## Exercise instructions
Here the requirement is to repeat every record exactly, in full.

^^^^^^^^^^^^^^^^

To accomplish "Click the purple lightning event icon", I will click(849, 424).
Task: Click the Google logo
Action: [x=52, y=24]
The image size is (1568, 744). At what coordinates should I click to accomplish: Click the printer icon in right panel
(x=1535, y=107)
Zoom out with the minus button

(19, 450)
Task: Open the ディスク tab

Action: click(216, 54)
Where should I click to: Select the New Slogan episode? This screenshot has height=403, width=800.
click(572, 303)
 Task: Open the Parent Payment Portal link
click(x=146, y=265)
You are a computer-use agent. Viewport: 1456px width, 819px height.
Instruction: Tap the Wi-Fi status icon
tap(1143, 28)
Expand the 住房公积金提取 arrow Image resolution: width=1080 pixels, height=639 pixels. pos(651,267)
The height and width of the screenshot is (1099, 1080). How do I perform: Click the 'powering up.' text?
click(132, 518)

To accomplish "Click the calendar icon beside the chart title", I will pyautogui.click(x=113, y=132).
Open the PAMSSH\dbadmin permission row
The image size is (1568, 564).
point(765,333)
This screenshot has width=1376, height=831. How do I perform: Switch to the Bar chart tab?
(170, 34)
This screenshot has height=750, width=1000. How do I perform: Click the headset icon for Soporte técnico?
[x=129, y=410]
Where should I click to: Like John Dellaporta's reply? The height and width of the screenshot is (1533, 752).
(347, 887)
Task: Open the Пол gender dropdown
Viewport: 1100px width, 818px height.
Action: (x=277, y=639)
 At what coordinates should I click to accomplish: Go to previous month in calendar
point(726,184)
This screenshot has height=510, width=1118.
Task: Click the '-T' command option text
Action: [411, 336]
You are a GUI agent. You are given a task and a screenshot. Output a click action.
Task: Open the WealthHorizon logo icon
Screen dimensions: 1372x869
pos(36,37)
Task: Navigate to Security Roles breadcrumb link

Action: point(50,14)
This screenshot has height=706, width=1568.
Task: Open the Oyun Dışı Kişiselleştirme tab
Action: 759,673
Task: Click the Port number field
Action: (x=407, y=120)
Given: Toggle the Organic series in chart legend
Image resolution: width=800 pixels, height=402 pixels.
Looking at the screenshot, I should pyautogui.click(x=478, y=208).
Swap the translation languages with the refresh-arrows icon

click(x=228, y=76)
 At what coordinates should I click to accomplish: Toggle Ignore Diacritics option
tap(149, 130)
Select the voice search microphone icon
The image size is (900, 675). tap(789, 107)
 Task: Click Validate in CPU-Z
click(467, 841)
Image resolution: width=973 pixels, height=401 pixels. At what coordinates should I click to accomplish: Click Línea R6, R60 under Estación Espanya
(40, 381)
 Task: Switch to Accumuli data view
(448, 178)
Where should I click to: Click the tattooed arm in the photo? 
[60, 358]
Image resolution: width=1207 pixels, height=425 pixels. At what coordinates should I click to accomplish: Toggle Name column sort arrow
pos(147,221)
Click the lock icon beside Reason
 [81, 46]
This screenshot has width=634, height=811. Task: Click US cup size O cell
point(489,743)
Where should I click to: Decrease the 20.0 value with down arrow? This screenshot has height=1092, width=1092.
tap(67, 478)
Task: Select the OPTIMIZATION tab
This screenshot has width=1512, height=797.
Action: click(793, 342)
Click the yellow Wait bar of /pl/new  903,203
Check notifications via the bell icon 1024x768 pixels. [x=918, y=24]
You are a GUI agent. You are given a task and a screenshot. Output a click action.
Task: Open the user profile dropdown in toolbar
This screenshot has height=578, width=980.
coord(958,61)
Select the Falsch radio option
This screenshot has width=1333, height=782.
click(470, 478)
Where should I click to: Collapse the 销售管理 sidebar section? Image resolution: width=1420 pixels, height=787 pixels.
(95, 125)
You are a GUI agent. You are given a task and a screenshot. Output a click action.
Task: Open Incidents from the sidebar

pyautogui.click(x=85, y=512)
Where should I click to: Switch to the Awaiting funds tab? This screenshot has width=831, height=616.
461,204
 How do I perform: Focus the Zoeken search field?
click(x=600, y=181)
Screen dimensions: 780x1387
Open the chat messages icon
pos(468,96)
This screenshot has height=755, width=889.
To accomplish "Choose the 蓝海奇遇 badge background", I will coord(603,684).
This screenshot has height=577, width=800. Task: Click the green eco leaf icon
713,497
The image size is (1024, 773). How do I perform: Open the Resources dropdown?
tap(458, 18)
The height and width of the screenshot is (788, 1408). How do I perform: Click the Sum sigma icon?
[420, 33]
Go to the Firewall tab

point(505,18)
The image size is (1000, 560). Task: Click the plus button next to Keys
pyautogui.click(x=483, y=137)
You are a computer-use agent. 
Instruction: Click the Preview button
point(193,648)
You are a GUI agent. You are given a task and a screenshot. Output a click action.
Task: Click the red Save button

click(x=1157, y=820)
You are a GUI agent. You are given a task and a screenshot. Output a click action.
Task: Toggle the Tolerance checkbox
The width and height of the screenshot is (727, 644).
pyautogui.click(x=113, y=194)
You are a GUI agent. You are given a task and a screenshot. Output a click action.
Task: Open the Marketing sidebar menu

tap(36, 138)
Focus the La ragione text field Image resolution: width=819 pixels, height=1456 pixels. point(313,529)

^^^^^^^^^^^^^^^^

## Exercise result
To accomplish "Click the purple lightning event icon", I will click(849, 424).
Task: Click the Google logo
Action: [x=52, y=24]
The image size is (1568, 744). At what coordinates should I click to accomplish: Click the printer icon in right panel
(x=1535, y=107)
Zoom out with the minus button

(19, 450)
Task: Open the ディスク tab

Action: click(216, 54)
Where should I click to: Select the New Slogan episode? This screenshot has height=403, width=800.
click(572, 303)
 Task: Open the Parent Payment Portal link
click(x=146, y=265)
You are a computer-use agent. Viewport: 1456px width, 819px height.
Instruction: Tap the Wi-Fi status icon
tap(1143, 28)
Expand the 住房公积金提取 arrow Image resolution: width=1080 pixels, height=639 pixels. pos(651,267)
The height and width of the screenshot is (1099, 1080). How do I perform: Click the 'powering up.' text?
click(132, 518)

To accomplish "Click the calendar icon beside the chart title", I will pyautogui.click(x=113, y=132).
Open the PAMSSH\dbadmin permission row
The image size is (1568, 564).
point(765,333)
This screenshot has width=1376, height=831. How do I perform: Switch to the Bar chart tab?
(170, 34)
This screenshot has height=750, width=1000. How do I perform: Click the headset icon for Soporte técnico?
[x=129, y=410]
Where should I click to: Like John Dellaporta's reply? The height and width of the screenshot is (1533, 752).
(347, 887)
Task: Open the Пол gender dropdown
Viewport: 1100px width, 818px height.
Action: (x=277, y=639)
 At what coordinates should I click to accomplish: Go to previous month in calendar
point(726,184)
This screenshot has height=510, width=1118.
Task: Click the '-T' command option text
Action: [411, 336]
You are a GUI agent. You are given a task and a screenshot. Output a click action.
Task: Open the WealthHorizon logo icon
Screen dimensions: 1372x869
pos(36,37)
Task: Navigate to Security Roles breadcrumb link

Action: point(50,14)
This screenshot has height=706, width=1568.
Task: Open the Oyun Dışı Kişiselleştirme tab
Action: 759,673
Task: Click the Port number field
Action: (x=407, y=120)
Given: Toggle the Organic series in chart legend
Image resolution: width=800 pixels, height=402 pixels.
Looking at the screenshot, I should pyautogui.click(x=478, y=208).
Swap the translation languages with the refresh-arrows icon

click(x=228, y=76)
 At what coordinates should I click to accomplish: Toggle Ignore Diacritics option
tap(149, 130)
Select the voice search microphone icon
The image size is (900, 675). tap(789, 107)
 Task: Click Validate in CPU-Z
click(467, 841)
Image resolution: width=973 pixels, height=401 pixels. At what coordinates should I click to accomplish: Click Línea R6, R60 under Estación Espanya
(40, 381)
 Task: Switch to Accumuli data view
(448, 178)
Where should I click to: Click the tattooed arm in the photo? 
[60, 358]
Image resolution: width=1207 pixels, height=425 pixels. At what coordinates should I click to accomplish: Toggle Name column sort arrow
pos(147,221)
Click the lock icon beside Reason
 [81, 46]
This screenshot has width=634, height=811. Task: Click US cup size O cell
point(489,743)
Where should I click to: Decrease the 20.0 value with down arrow? This screenshot has height=1092, width=1092.
tap(67, 478)
Task: Select the OPTIMIZATION tab
This screenshot has width=1512, height=797.
Action: click(793, 342)
Click the yellow Wait bar of /pl/new  903,203
Check notifications via the bell icon 1024x768 pixels. [x=918, y=24]
You are a GUI agent. You are given a task and a screenshot. Output a click action.
Task: Open the user profile dropdown in toolbar
This screenshot has height=578, width=980.
coord(958,61)
Select the Falsch radio option
This screenshot has width=1333, height=782.
click(470, 478)
Where should I click to: Collapse the 销售管理 sidebar section? Image resolution: width=1420 pixels, height=787 pixels.
(95, 125)
You are a GUI agent. You are given a task and a screenshot. Output a click action.
Task: Open Incidents from the sidebar

pyautogui.click(x=85, y=512)
Where should I click to: Switch to the Awaiting funds tab? This screenshot has width=831, height=616.
461,204
 How do I perform: Focus the Zoeken search field?
click(x=600, y=181)
Screen dimensions: 780x1387
Open the chat messages icon
pos(468,96)
This screenshot has height=755, width=889.
To accomplish "Choose the 蓝海奇遇 badge background", I will coord(603,684).
This screenshot has height=577, width=800. Task: Click the green eco leaf icon
713,497
The image size is (1024, 773). How do I perform: Open the Resources dropdown?
tap(458, 18)
The height and width of the screenshot is (788, 1408). How do I perform: Click the Sum sigma icon?
[420, 33]
Go to the Firewall tab

point(505,18)
The image size is (1000, 560). Task: Click the plus button next to Keys
pyautogui.click(x=483, y=137)
You are a computer-use agent. 
Instruction: Click the Preview button
point(193,648)
You are a GUI agent. You are given a task and a screenshot. Output a click action.
Task: Click the red Save button

click(x=1157, y=820)
You are a GUI agent. You are given a task and a screenshot. Output a click action.
Task: Toggle the Tolerance checkbox
The width and height of the screenshot is (727, 644).
pyautogui.click(x=113, y=194)
You are a GUI agent. You are given a task and a screenshot. Output a click action.
Task: Open the Marketing sidebar menu

tap(36, 138)
Focus the La ragione text field Image resolution: width=819 pixels, height=1456 pixels. point(313,529)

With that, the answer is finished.